**Reading passage:**
════
Instead, it is planning to continue with its traditional three-tier payment security mechanism escrow cover, letter of credit and state guarantee for financing new power projects. Indias leading financial institutions, including IDBI, were pursuing a reform-based approach in the power sector financing, as the concept was projected as an economically feasible mode for financing power projects.

Under the reform-based financing, state governments, state electricity boards and other lenders to the projects have to enter into a memorandum of agreement. The state and its SEB also have to undertake obligations to achieve reform milestones in a time-bound manner as prescribed by the lenders.

Also, the lenders will enjoy a charge over the revenues of SEBs along with the banks that provide capital. Moreover, the escrow cover will have to be made available to the lenders 31 days before the commercial operation of the project. But the IDBI board recently decided that the security mechanism has to be ensured before financing any new project and, under the given circumstances, IDBI feels escrow is the most viable security mechanism.

"The payment risks continues to be the most important impediment to financing power projects, as the financial health of the SEBs is deteriorating day by day. Besides, problems of lack of tariff rationalisation, high transmission and distribution losses are the other major hurdles in the Indian power sector," says a top IDBI source.
════
**Dataset entries:**
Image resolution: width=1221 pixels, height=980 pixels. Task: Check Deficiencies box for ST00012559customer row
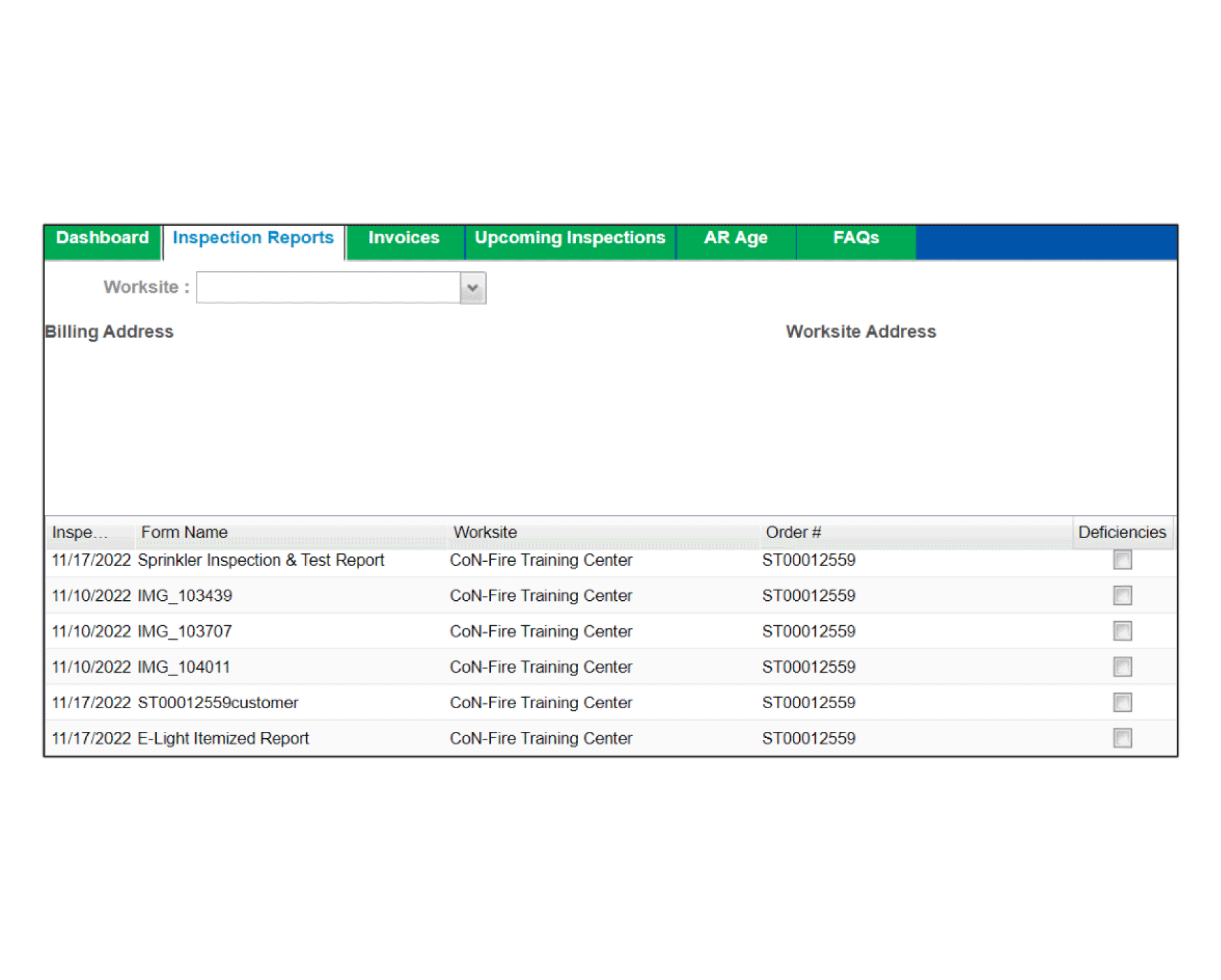pyautogui.click(x=1122, y=702)
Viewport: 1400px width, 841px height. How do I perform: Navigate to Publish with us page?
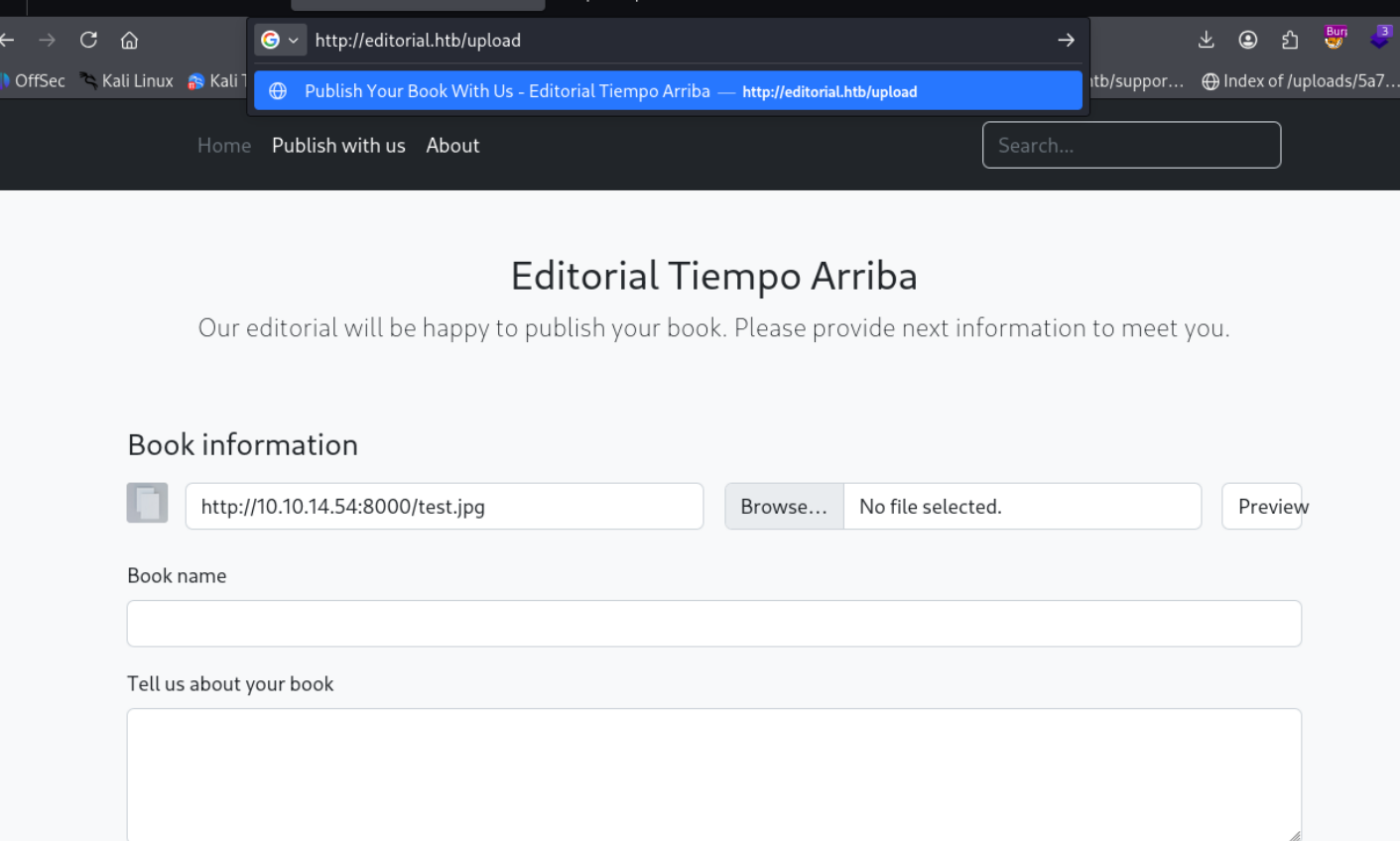coord(338,145)
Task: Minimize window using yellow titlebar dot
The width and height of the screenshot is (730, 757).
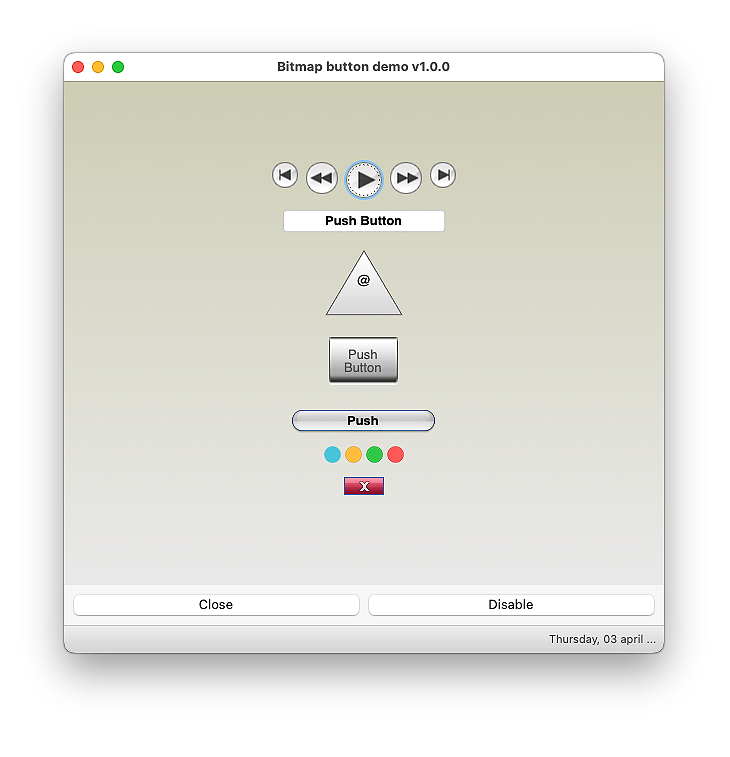Action: pyautogui.click(x=98, y=67)
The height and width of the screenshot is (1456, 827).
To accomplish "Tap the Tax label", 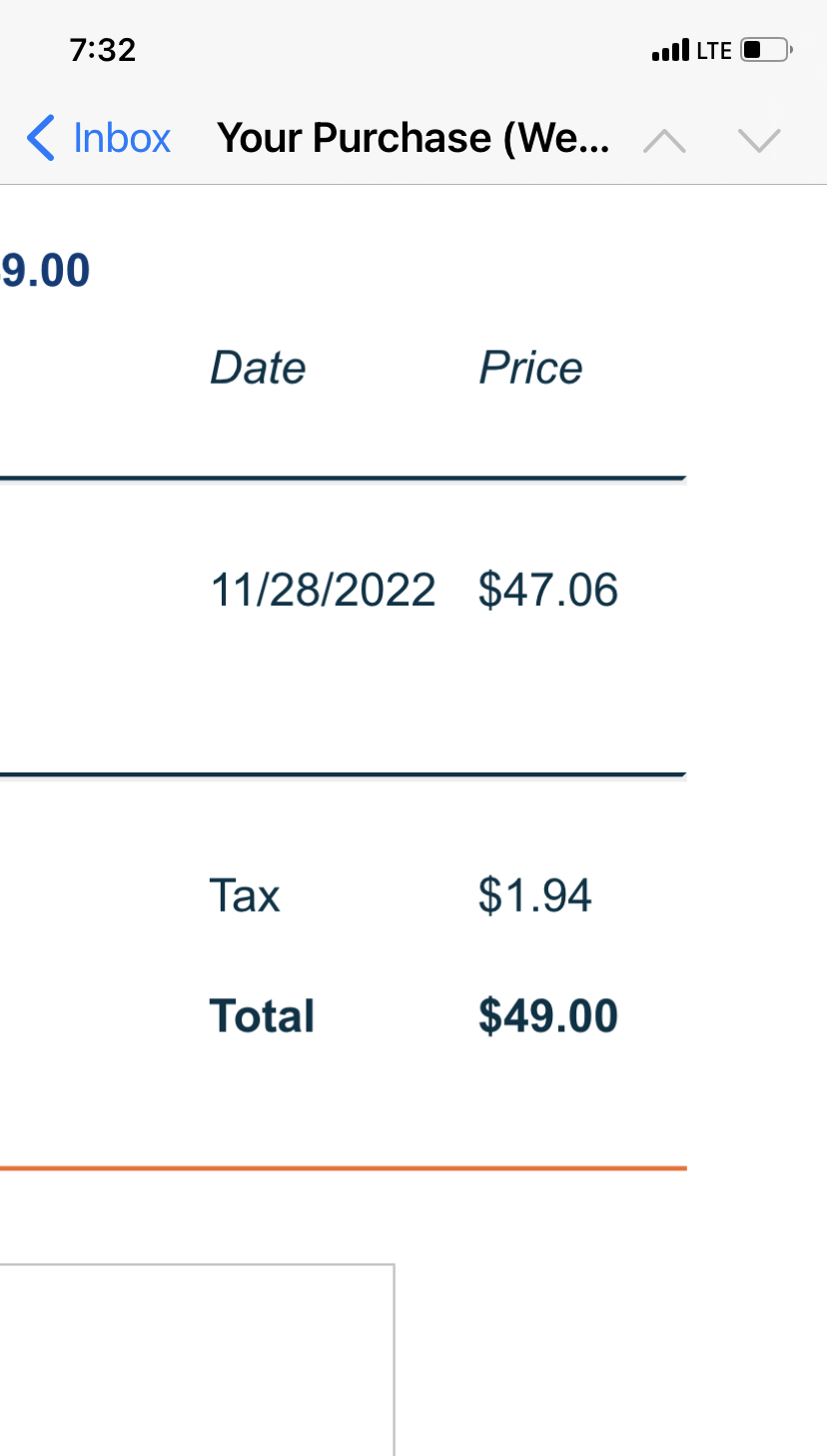I will pos(245,895).
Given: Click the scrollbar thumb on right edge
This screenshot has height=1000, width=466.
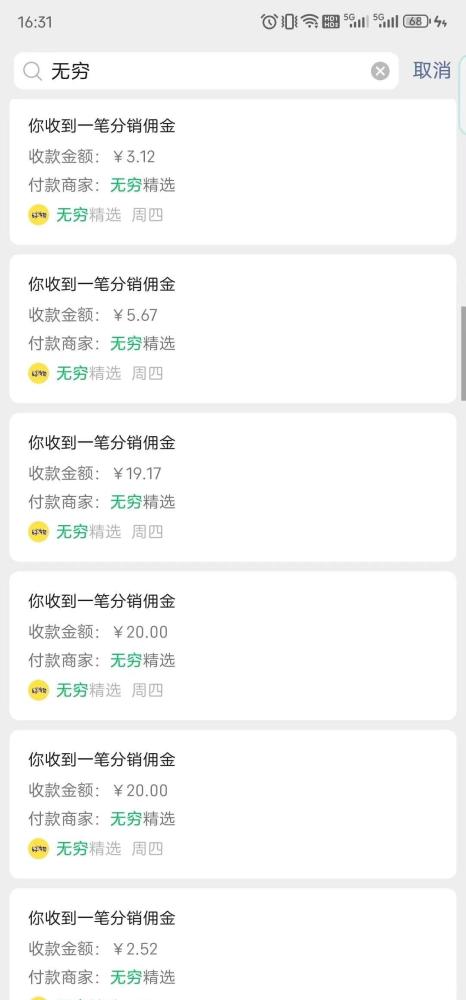Looking at the screenshot, I should [463, 353].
════
**Exercise instructions:**
**A.** Extract the stretch of the power project financing passage from "Also, the lenders" through "top IDBI source.".
**B.** Copy the stretch of the rows from the line containing "Given: Click the" through the last row, leaving out the pictures.
The rows have nothing to do with the passage on power project financing.

**Solutions below:**
**A.**
Also, the lenders will enjoy a charge over the revenues of SEBs along with the banks that provide capital. Moreover, the escrow cover will have to be made available to the lenders 31 days before the commercial operation of the project. But the IDBI board recently decided that the security mechanism has to be ensured before financing any new project and, under the given circumstances, IDBI feels escrow is the most viable security mechanism.

"The payment risks continues to be the most important impediment to financing power projects, as the financial health of the SEBs is deteriorating day by day. Besides, problems of lack of tariff rationalisation, high transmission and distribution losses are the other major hurdles in the Indian power sector," says a top IDBI source.

**B.**
Given: Click the scrollbar thumb on right edge
This screenshot has height=1000, width=466.
Looking at the screenshot, I should [463, 353].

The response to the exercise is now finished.